A roadmap for Manus Island detainees

The Manus Island detention centre will close after the Papua New Guinea Supreme Court ruled it was illegal and unconstitutional, PNG Prime Minister Peter O’Neill says.


PNG Prime Minister Peter O’Neill

The decision which ruled the detention centre breached the constitutional right of asylum seekers to personal liberty, throws the Turnbull government’s offshore detention regime into chaos and thrusts border protection high onto the political agenda, just weeks out from an expected election campaign

Earlier on Wednesday, Prime Minister Malcolm Turnbull said the court ruling was ‘‘under consideration’’ and the detention centre was the responsibility of the PNG government, adding ‘‘I can’t provide a definitive road map from here’’.

Clearly the fate of the asylum seekers has not been high on the list of the Prime Minister’s priorities.

There’s actually a very simple solution.  Grant these people asylum in Australia.

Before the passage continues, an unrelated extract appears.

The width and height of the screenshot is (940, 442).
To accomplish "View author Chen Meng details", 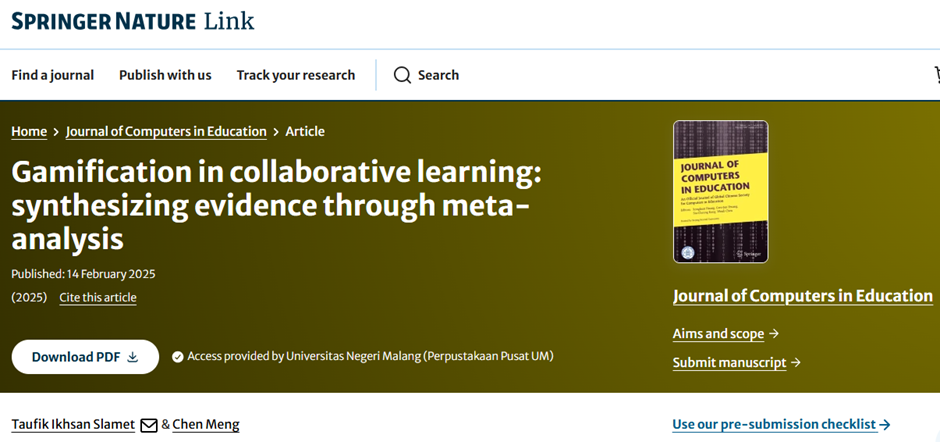I will click(x=206, y=425).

If Malcolm Turnbull wants to save some political face, he can set up a bipartisan committee, which may include people from outside the parliament, to re-examine Australia’s asylum seeker policy and to consider the future of the detainees in PNG.

Or he could do the statesmanlike thing and just say, ” I will put an end to the suffering of these people. They will be settled in Australia.”

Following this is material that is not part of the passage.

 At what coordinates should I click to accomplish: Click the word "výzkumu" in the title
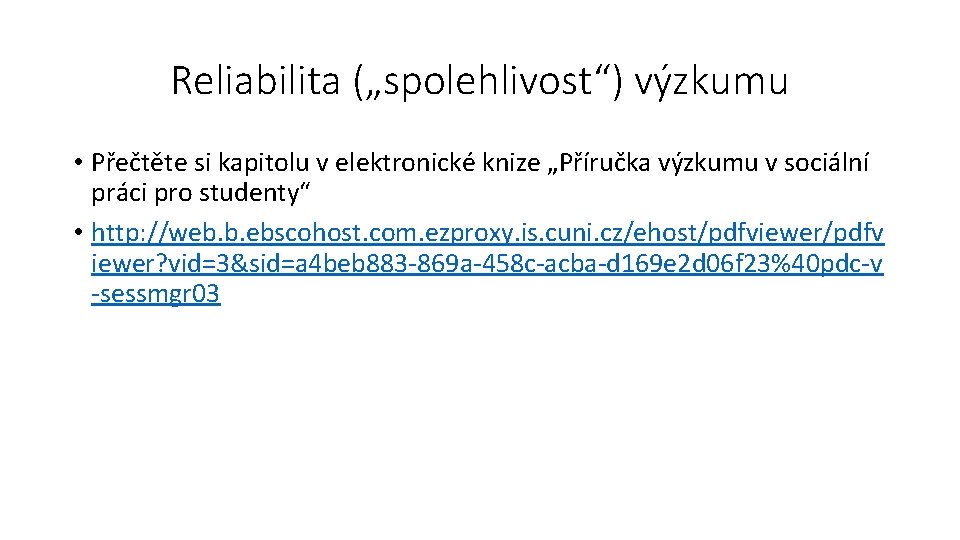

And if Bill Shorten is prepared to support this stance, there will be no backlash to either party.

It wouldn’t benefit the Greens, because it’s already policy for them.

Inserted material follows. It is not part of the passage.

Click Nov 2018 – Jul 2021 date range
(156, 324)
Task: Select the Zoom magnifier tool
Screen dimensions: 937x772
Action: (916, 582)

There is no  immediate and logical connection between the detention of people on Manus and Nauru and the decline in people smuggling activities. It is far more likely that the activities of the Australian Navy and the tow-back policy have been far more decisive in this.

But it’s unlikely that will see leadership on this issue from either Shorten or Turnbull.

The most likely solution that they will simply ship all the Manus Island detainees off to Nauru.

It’s unlikely that we will be visiting Port Macquarrie in the immediate future. Not really a big tourist destination.

And  now Labor MPs Melissa Parke, Lisa Singh, Jill Hall and Sue Lines told Fairfax Media the court ruling was a chance for the opposition to re-think its policy on offshore processing and bring the asylum seekers to Australia – contradicting party policy.

“It’s inevitable that the government will need to have another plan for what is going to happen and the most logical thing to do is to bring those people to Australia,” said Ms Parke, who is a former UN lawyer and advocate for asylum seekers.